Paris, keep this shit up and I am reporting your ass to the animal abuse people! If you want to see a good example of proper wig care, then look no further than Wig Jolie! Wig Jolie got all her vaccinations and she goes to the vet every six months for a checkup. And while it is abundantly clear that you keep your wig in a pet carrier, Wig Jolie is allowed to frolic in the countryside and chase squirrels up a tree!

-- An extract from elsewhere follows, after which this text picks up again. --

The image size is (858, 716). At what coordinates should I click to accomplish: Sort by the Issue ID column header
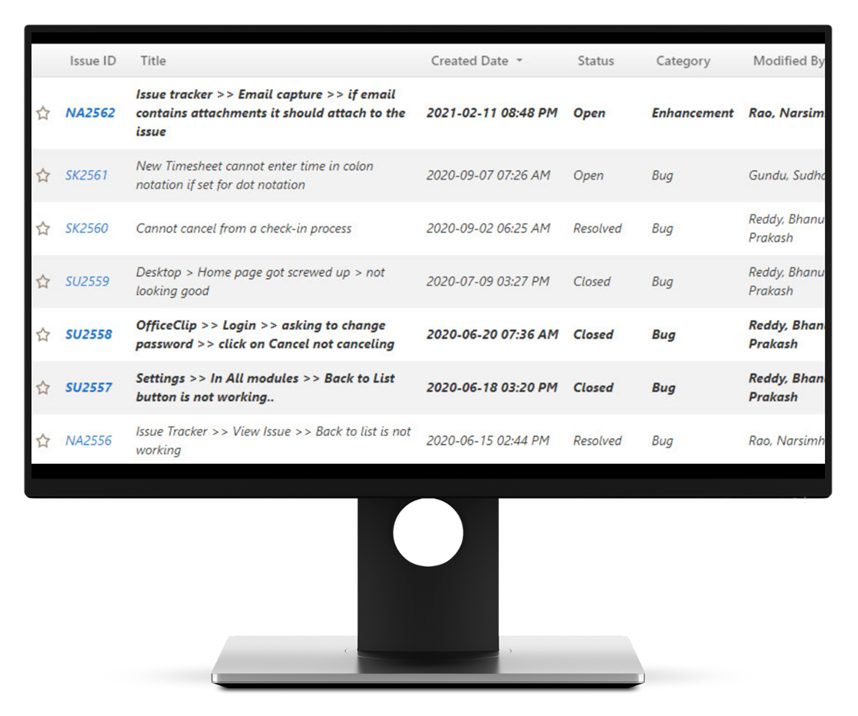click(x=92, y=61)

I am so disappointed in you, Paris. Treating your wig with such disrespect! Oh, and speaking of disrespect, how do you think Racist Paris reacted to being in Mumbai? “Oh, hello, little girl! Where are your parents? Do you need any hel – oops! Careful! You almost stepped in shit! What? Oh, that’s your sister? Well, you Indians certainly are...brown, aren’t you? Yes, you are. Well, how would you like to come upstairs and shine my shoes for me? Have you been deloused, or should we stop by the veterinarian first?”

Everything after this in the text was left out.